The project was led by Leslie Schulte, president of the Community Heights Neighborhood Association. Vehicles behave like dragsters. They consequently believe they can go faster when they see this vast open road. Nothing is in front of me. Do cars obey the law if we break it up? Is that what we’re actually attempting to test here? Is the speed limit observed?

A mile-long stretch of 10th Street between Emerson and Arlington avenues will have some obstacles in the shape of diamonds. Due to concerns about road width, a bike lane barrier will only run from Ritter to Arlington avenues.

To promote safer driving there, another installation will be erected on 16th Street in front of Anna Brochhausen School 88 of Indianapolis Public Schools.
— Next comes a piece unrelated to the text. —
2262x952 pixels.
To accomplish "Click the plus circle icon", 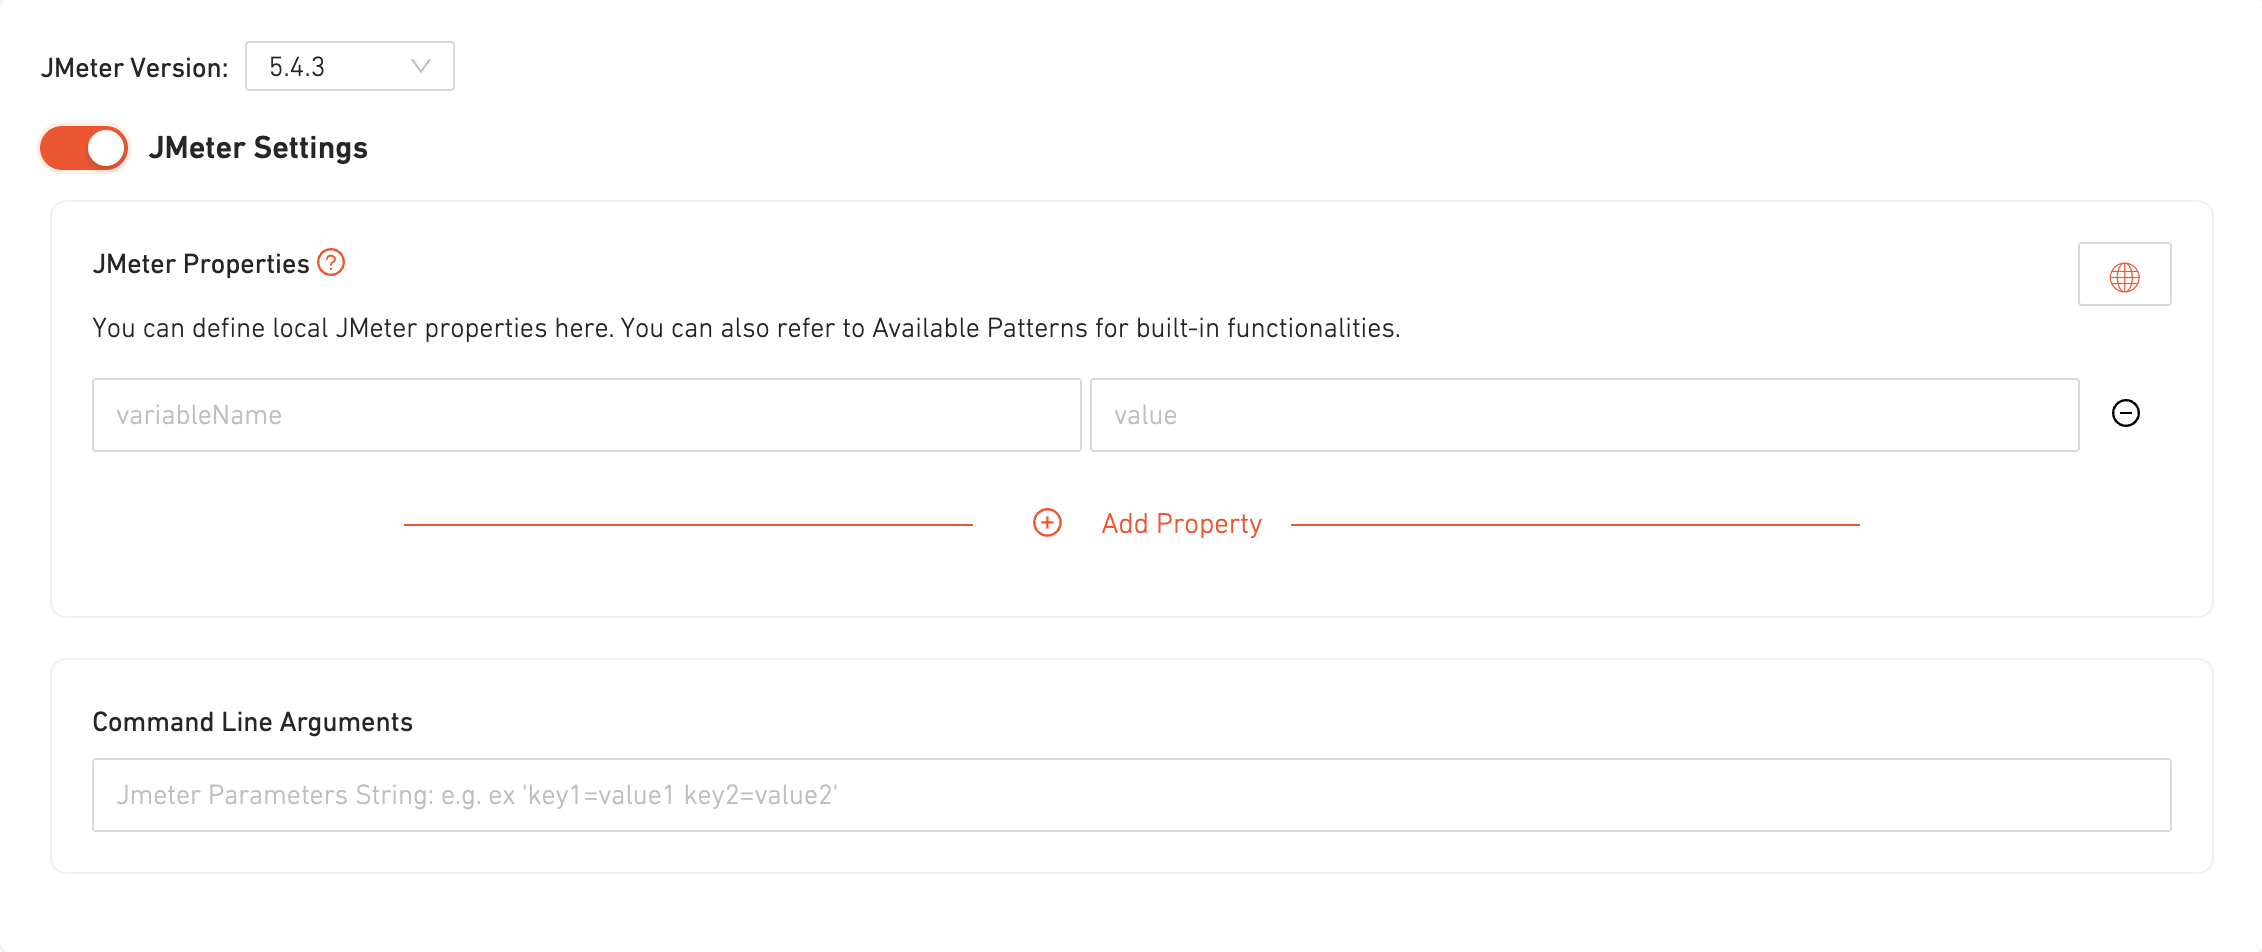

Andy Nielsen, a Democrat running for a district seat on the Indianapolis City-County Council, stated, “I think we can see a number of automobiles traveling pretty rapidly down 10th Street as we are sitting here right now. It has been a persistent problem.
The majority of the work must be concentrated on the direction east toward Arlington. On Tuesday, the bike lane barriers had not yet been set up.

According to Nielsen, 10th Street is extremely risky because (truck speeds while honking). There is one there, as you can see. He is moving quickly through.

The water barriers are a short-term solution that will allow the local authorities to gather more data and think about long-term changes.

“At one point in time,” recalled Schulte, “someone was speeding down the center-turn lane, and they were going in excess of 100 mph.”

Three unofficial bollards were the first officially recognized example of tactical urbanism in Indianapolis. These were put in near the I-65 on-ramp at 12th and Illinois streets in the spring. On Illinois, that block is the only one devoid of movable bollards enforcing the bike lane. Carloyn Kawada was riding her bike, as she does every day, along Illinois to go home from work. She claimed that she feels safer now that there are bollards to prevent autos from hitting bikers.

I truly value them, Kawada said, “just so cars won’t ram into me when I’m waiting for the light.” This intersection appears to be the most dangerous since drivers only want to get onto the expressway.

These initiatives are permitted by the city’s tactical urbanism program, but they are funded by the neighborhood where they are located.

By means of the Indianapolis Neighborhood Infrastructure Partnership Program, the city contributes to a 50% financing match. According to Daniel Stevenson with the Department of Public Works, “This will actually provide neighborhoods with an easier route to get that funding to do these projects that they think they would like to see.”

Painting the streets and bike lanes to draw attention to specific locations is another example of tactical urbanism that can be seen in Indianapolis.

On Saturday, work on the Community Heights project will continue.

By submitting a form to the Department of Public Works, anyone interested in applying for a new tactical urbanism project can do so.